Je vois au fond d'une humble étable,
Dans une crêche misérable,
Un bel enfant nimbé de feu,
Tout à la fois,Vierge adorable,
Aime en lui ton fils et ton Dieu.

  Courage! que chacun s'apprête
  A chanter son plus tendre chant:
  Lors donc,gais pastoureaux,
  Bénissons l'âme en fête,
  Dieu le Père,la Mère et l'ineffable enfant.


Bons villageois,prêtez l'oreille
A la musique qui réveille
Les bergers près de leurs troupeaux;
Et célébrez,tous,la merveille
En dansant au son des pipeaux.

  Courage! que chacun s'apprête
  A chanter son plus tendre chant:
  Lors donc,gais pastoureaux,
  Bénissons l'âme en fête,
  Dieu le Père,la Mère et l'ineffable enfant.


Que du Seigneur le nom rayonne,
Et que sa gloire au loin fleuronne
Sur cette terre comme aux cieux!
Qu'en sa bonté Jésus nous donne
La paix sainte des coeurs pieux!

  Courage! que chacun s'apprête
  A chanter son plus tendre chant:
  Lors donc,gais pastoureaux,
  Bénissons l'âme en fête,
  Dieu le Père,la Mère et l'ineffable enfant.
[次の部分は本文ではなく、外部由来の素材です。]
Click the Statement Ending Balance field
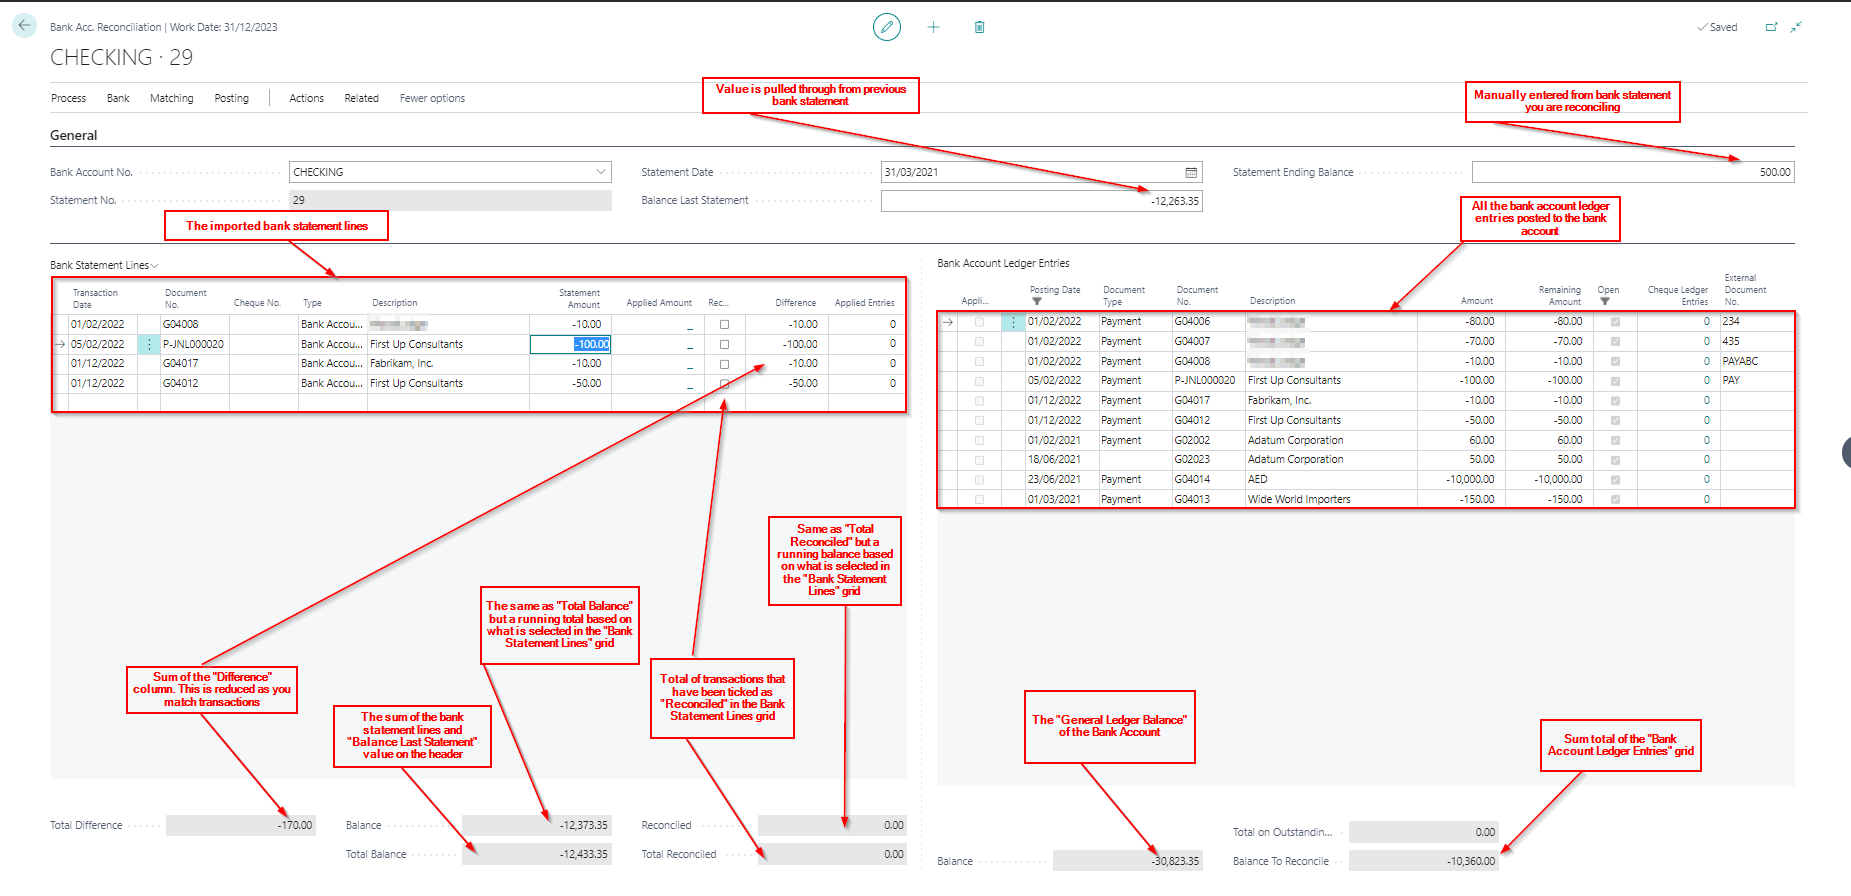This screenshot has height=896, width=1851. click(1632, 172)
  (Pierre Goudouliによるラングドック地方の聖歌より 17世紀)
ああ、我らには何もいいことはない
この村に見つけられるものの中では
救い主がお生まれになったこの村
だが心の中では、しきたりに従って
われらはかの馬小屋を訪ねよう

  奮い立て!人々よ支度するのだ
  最高に優しい歌を歌うがよい
  今このときに、陽気な羊飼いよ
  この良き日を心から祝おう
  父なる神を、聖母をそして偉大なる御子を


私はこの粗末な馬小屋の中に見た
みすぼらしいかいば桶の中に
炎の後光がさした麗しき御子がおられたのを
すべての者を一度に、慕わしき聖母さまよ
彼を、そしてあなたの息子たちを、あなたの神を愛したまえ

  奮い立て!人々よ支度するのだ
  最高に優しい歌を歌うがよい
  今このときに、陽気な羊飼いよ
  この良き日を心から祝おう
  父なる神を、聖母をそして偉大なる御子を


善き村人たちよ、耳を傾けよ
目覚めへと導く音楽に
羊の群れの前にいる羊飼いを:
そして祝え、すべてを、この奇蹟を
バグパイプの音に乗せて踊れ

  奮い立て!人々よ支度するのだ
  最高に優しい歌を歌うがよい
  今このときに、陽気な羊飼いよ
  この良き日を心から祝おう
  父なる神を、聖母をそして偉大なる御子を


主の御名が光輝きますように
主の栄光が花開きますように
この地上にも天上のように!
偉大な慈悲を持ってイエスさまが我らに下さいますように
敬虔な心がもたらす聖なる平安を

  奮い立て!人々よ支度するのだ
  最高に優しい歌を歌うがよい
  今このときに、陽気な羊飼いよ
  この良き日を心から祝おう
  父なる神を、聖母をそして偉大なる御子を


南フランス、プロヴァンスやラングドック地方の言葉で書かれた17世紀の古いキャロルをPaul Gravolletという人が標準フランス語に訳したものに、近代フランスの知られざる大作曲家セヴラックがメロディを付けた歌曲です。存命中はドビュッシー、ラヴェルとならび称されたという彼の作品は、しかしながら彼の死後80年以上経ってみるとほとんど世の中に省みられることはなくなってしまいました。私は彼の作品はピアノ曲と歌曲しか耳にしたことはないのですが、それらの作品の味わい、決して忘れ去られるのが当然な陳腐さがあるわけでもないですし、ドビュッシーやラヴェルの亜流ではないオリジナルで新鮮な響きにも溢れています。
不当に忘れ去られた作曲家の系譜に彼も加えられてしまったのでしょうか。

さて、この曲、古いキャロルの雰囲気を残しながらも非常に美しい響きにハッとさせられます。Courage!のところのリフレインなどは力強く盛り上がって印象的。クリスマス定番のポピュラーソングとしてリメイクしてもヒットしそうな印象的なメロディが繰り返し繰り返し歌われるのはたいへんに素晴らしいと思うのですが、そういうことを考える才覚のあるプロデューサーはいないのでしょうか。今まで私がここで取り上げた幾多のクリスマスの歌の中でも1・2を争う素敵な作品だと思うのですけれども。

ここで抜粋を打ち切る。